=== Excerto do documento ===

“Posso dizer que um dos crimes que estavam a ser programados no Brasil era o cometimento de um homicídio com laivos de demorado sofrimento de um mendigo, em que essas imagens iam ser transmitidas num ambiente cibernético e em que cada assistente pagaria uma quantia”, revelou esta sexta-feira Luís Neves, diretor nacional da Polícia Judiciária (PJ), a propósito da detenção do jovem português de 17 anos que terá criado um grupo na plataforma Discord com ideais extremistas e violentos e no qual terá planeado três massacres em escolas no Brasil (um concretizado, em outubro de 2023, e outros dois abortados entretanto pela polícia brasileira), além do dito homicídio violento de um sem-abrigo – referido pelo diretor da PJ – que continuava a ser discutido e planeado em detalhe naquele canal online.

=== Dados guardados ===

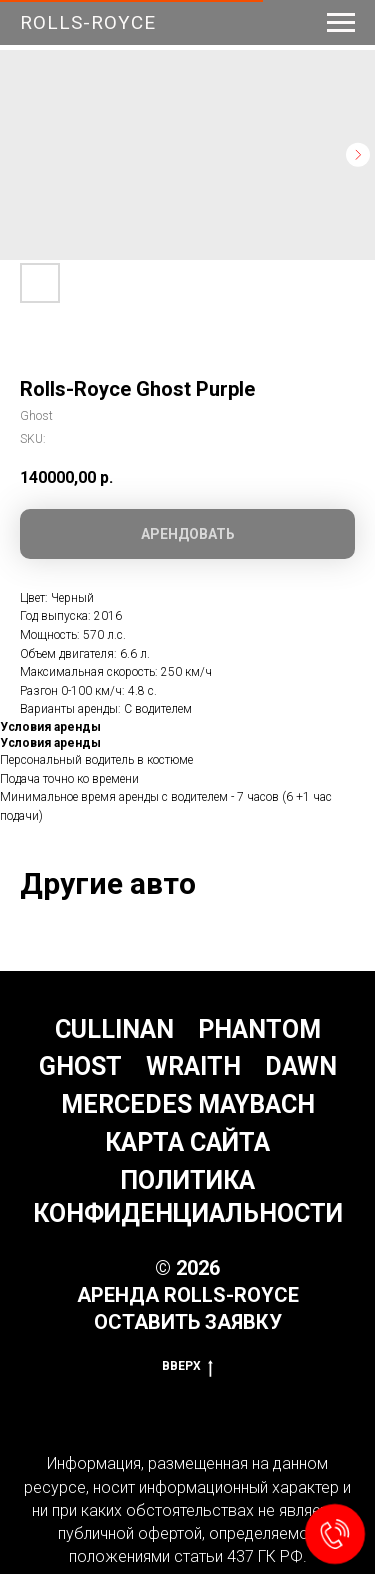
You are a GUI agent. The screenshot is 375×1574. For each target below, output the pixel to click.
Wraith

===

■ Tarefa 1 ■
Segundo o texto sobre a detenção do jovem, em que plataforma terá ele criado o grupo?
■ Tarefa 2 ■
Reescreve em forma de lista o parágrafo do texto sobre a detenção do jovem que começa por "“Posso dizer que um dos crimes", mantendo os factos principais.
■ Tarefa 3 ■
Continua o texto sobre a detenção do jovem a partir do ponto em que termina.
As linhas são material à parte, sem ligação ao texto.

■ Resultado 1 ■
Na plataforma Discord.

■ Resultado 2 ■
- Luís Neves, diretor nacional da Polícia Judiciária, revelou esta sexta-feira que um dos crimes programados no Brasil era o homicídio de um mendigo com demorado sofrimento.
- As imagens desse homicídio iam ser transmitidas online, e cada assistente pagaria uma quantia.
- A revelação foi feita a propósito da detenção de um jovem português de 17 anos.
- O jovem terá criado no Discord um grupo com ideais extremistas e violentos.
- Nesse grupo terá planeado três massacres em escolas no Brasil. Um foi concretizado em outubro de 2023, e os outros dois foram abortados pela polícia brasileira.
- O homicídio do sem-abrigo continuava a ser discutido e planeado em detalhe nesse canal.

■ Resultado 3 ■
Nesse grupo, o jovem de Santa Maria da Feira e estudante do 11º ano de um curso técnico-profissional instigava e divulgava automutilação de meninas e a tortura e morte de animais (como a decapitação de um gato), partilhava e vendia pornografia infantil, difundia propaganda nazi e inúmeros conteúdos de caráter violento e sangrento. O rapaz, que ficou ontem em prisão preventiva depois de ter sido ouvido no Tribunal Central de Instrução Criminal, em Lisboa, é apontado como um dos cérebros de um ataque numa escola de Sapopemba, em São Paulo, que matou uma jovem de 17 anos (Giovanna Bezerra) e feriu outros três estudantes em outubro do ano passado.

O autor desse ataque, de nacionalidade brasileira, e à data com 15 anos, terá chegado a questionar naquele grupo online qual seria a melhor maneira de filmar os homicídios e, a posteriori, terá divulgado imagens do gorro e da arma utilizados no crime (um revólver de calibre 38). O jovem português que com ele comunicava tinha como hábito dar conselhos nesse grupo online “quanto ao  modus operandi e indumentária a envergar pelos demais intervenientes aquando da preparação e prática dos crimes”, através de “um ideário particularmente violento e extremista”.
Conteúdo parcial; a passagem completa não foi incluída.